Segundo consta no pedido, o homem teria se aproveitado de seu cargo público de professor em uma escola municipal para promover supostos abusos sexuais contra crianças (suas alunas) em situação de vulnerabilidade econômica.

A prisão temporária havia sido decretada em 16 de abril, sendo cumprida no mesmo dia. Em 29 de abril, a prisão temporária foi revogada através de decisão monocrática proferida por um Desembargador do Tribunal de Justiça de Alagoas (TJ/AL). Em seguida, o TJ/AL revogou a decisão monocrática e determinou novamente a prisão temporária do suspeito. Como o prazo da prisão temporária está se encerrando, o Ministério Público pugnou por sua prorrogação como meio de viabilizar a continuidade das investigações ainda em andamento.

Com a decisão, proferida na terça-feira (19) pela juíza Paula de Goes Brito Pontes, o suspeito deve permanecer preso. A atuação do MPAL é resultado de uma operação conjunta entre a Promotoria de Justiça de Murici e a 39ª Promotoria de Justiça Criminal da Capital, no âmbito de um Procedimento Investigatório Criminal (PIC) instaurado para apurar denúncias graves envolvendo supostas vítimas em situação de vulnerabilidade.

O Ministério Público reitera que as investigações seguem em andamento no âmbito do PIC, com a adoção de todas as medidas necessárias para o completo esclarecimento dos fatos e eventual responsabilização do investigado”, informou a promotora de Justiça de Murici, Ilda Regina Reis.

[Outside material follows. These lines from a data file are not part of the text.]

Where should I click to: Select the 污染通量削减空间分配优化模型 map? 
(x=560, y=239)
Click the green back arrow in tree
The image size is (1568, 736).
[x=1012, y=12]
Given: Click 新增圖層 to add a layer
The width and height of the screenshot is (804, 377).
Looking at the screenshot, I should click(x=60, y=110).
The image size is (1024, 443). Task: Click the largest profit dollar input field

Para o promotor de Justiça Cyro Blatter, da 39ª Promotoria de Justiça Criminal da Capital, essa atuação do MPAL “destaca o compromisso com a proteção integral de crianças e adolescentes, mostrando que a instituição está agindo de forma firme e articulada no enfrentamento a crimes dessa natureza, que exigem resposta rigorosa e célere do sistema de justiça”.